On March 27, 16-year-old Andrew Tolman was struck and killed by a westbound driver as he walked his bicycle through a crosswalk at 400 South and State Street in Farmington. Authorities said the intersection has not been a problem in the past, but the teen's death has highlighted an issue concerning traffic safety in the area.

Now a Farmington family is working to get orange traffic safety flags installed at the intersection where Tolman was hit, as well as other high-traffic crossings.


We don't want to go to school knowing that we could have done something to stop (future accidents) and someone else got hit.

–Hunter Benson


"We don't want any of our friends — or friends of other friends — to have this happen to them," said Hunter Benson, 15. "We don't want to go to school knowing that we could have done something to stop (future accidents) and someone else got hit."

Hunter attended elementary school with Tolman while his 17-year-old brother Spencer played soccer with him. They both knew him as a friendly, hard-working young man, who excelled in academics, sports and was also an Eagle Scout.

The traffic flag effort is part of the boys' Eagle Scout service project.

"We were all friends with him, and it's a good thing to know that just because he's not here anymore he can still make an impact on the community," said Spencer Benson. The project is just the kind of effort that Andrew would have been involved with himself, Spencer added.


Spencer and Hunter Benson hope to put flags similar to these at the crosswalk at 400 South and State Street where their friend Andrew Tolman was killed.

"He was always trying to help people, and this is definitely something that will help a lot of people," he said.
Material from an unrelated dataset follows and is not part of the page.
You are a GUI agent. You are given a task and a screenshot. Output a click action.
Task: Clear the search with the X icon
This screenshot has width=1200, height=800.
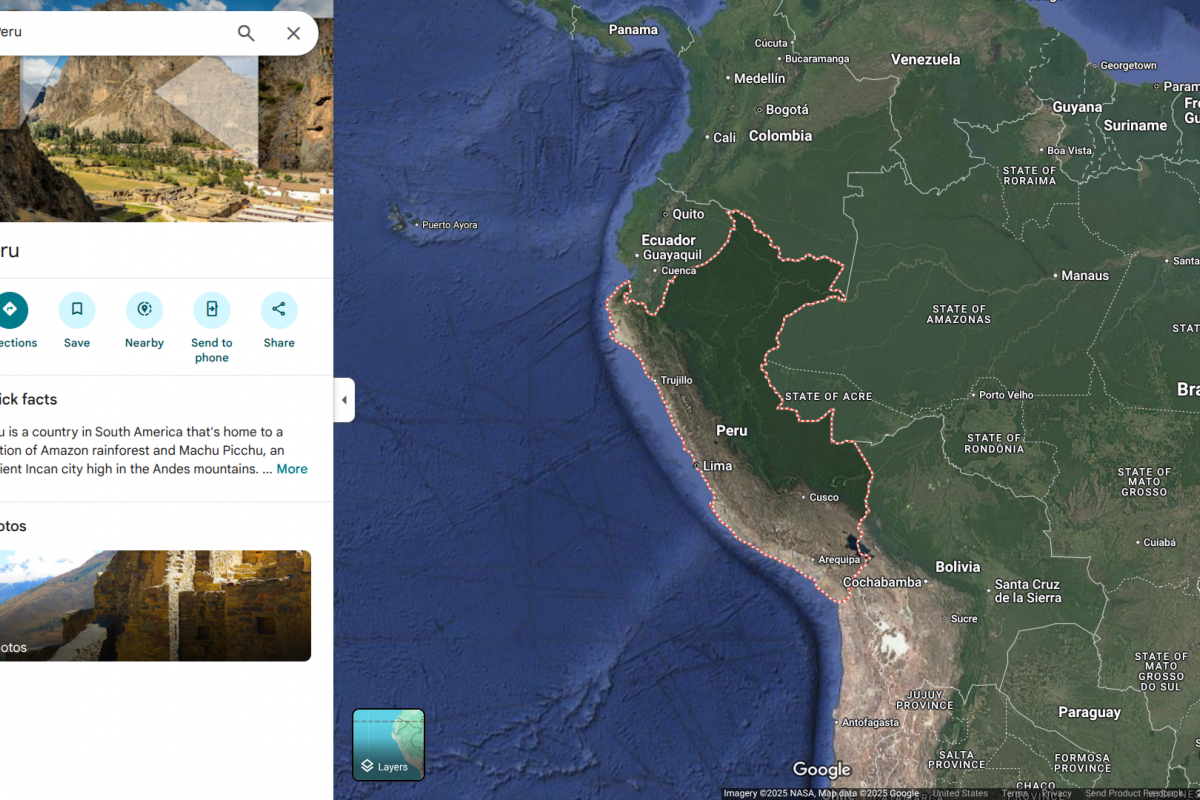[x=293, y=33]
Along with their mother, Becky Hale, the family has also set up the Andrew Tolman Crosswalk Fund* at Wells Fargo Bank — dedicated to raising the $1,000 needed to finance the flag project. The family has also reached out to Farmington city officials and is hopeful to have the approval process expedited so that the flags can be in place before the school year ends in late May or early June.

Thus far, Hale said the response from the city's mayor has been positive and they will work hard to get the project completed in the next few weeks.

Hale said she hopes the project can help the Tolman family in the healing process after the loss of their son — to let them know that others are thinking of them and to honor their son's memory in a lasting, meaningful way.

"I've talked to them (and) the Tolman family doesn’t want this to happen again," Hale said. "This is a message to everybody that's affected by this to reach out and help, and to have that moment when they see the flags to know that we're making a difference in the lives of a lot of people."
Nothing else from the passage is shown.